The Supreme Court will on Monday pronounce the order on the quantum of sentence in the contempt case against activist-lawyer Prashant Bhushan, who has been held guilty of tweets against the judiciary.
On August 25, a bench comprising Justices Arun Mishra, B.R. Gavai and Krishna Murari had reserved the order on the sentence, after Bhushan declined to apologize for the tweets.
The bench referring to Bhushan’s refusal to apologize for his tweets said, “What is wrong in apologizing? Is this word so bad?” During the hearing the bench also gave 30 minutes to Bhushan to think over his stand for not expressing regret in connection with the tweets.
Attorney General K.K. Venugopal submitted before the bench that his suggestion would be to close the matter without punishing Bhushan. A contemnor can be punished with simple imprisonment of up to 6 months or with a fine of up to Rs 2,000 or with both. On August 14, the top court held Bhushan guilty of criminal contempt for his derogatory tweets against the judiciary.
Justice Mishra observed that for how long the system would suffer this.

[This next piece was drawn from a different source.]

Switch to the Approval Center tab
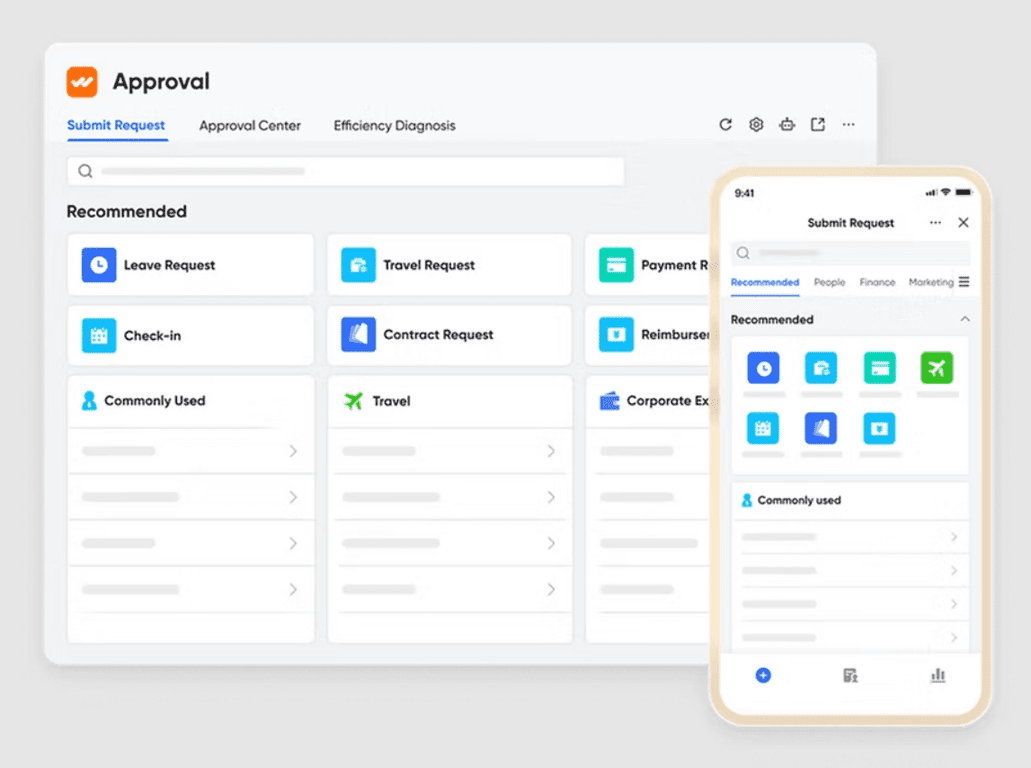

The bench noted that judges are condemned and their families are humiliated. “They cannot even speak,” noted the bench.
The top court told Bhushan’s counsel that it expects him to be impartial. “You may have love and affection for anyone… but we want you to be fair. Don’t take sides,” said Justice Mishra.
Senior advocate Rajeev Dhavan, representing Bhushan, argued that the apex court could say in the judgment that it did not agree with Bhushan. Dhavan also insisted that nobody can be forced to tender an apology in a contempt proceeding and added that the Harley Davidson remark made by Bhushan was hardly a criticism.
Dhavan contended that the top court could say in the judgment about the kind of code people should follow, but the idea should not be to silence Bhushan.
The top court asked Bhushan during the arguments why is he so averse to apologize for the tweets. Dhavan reiterated that the bench should not make him a martyr, as he has not committed murder or theft.
The AG insisted that the top court should forgive Bhushan and take a compassionate view on the matter. The bench noted that a person should realise his mistake and cited that it gave time to Bhushan, but he refused to apologize.
The AG added that Bhushan should withdraw all statements and express regret.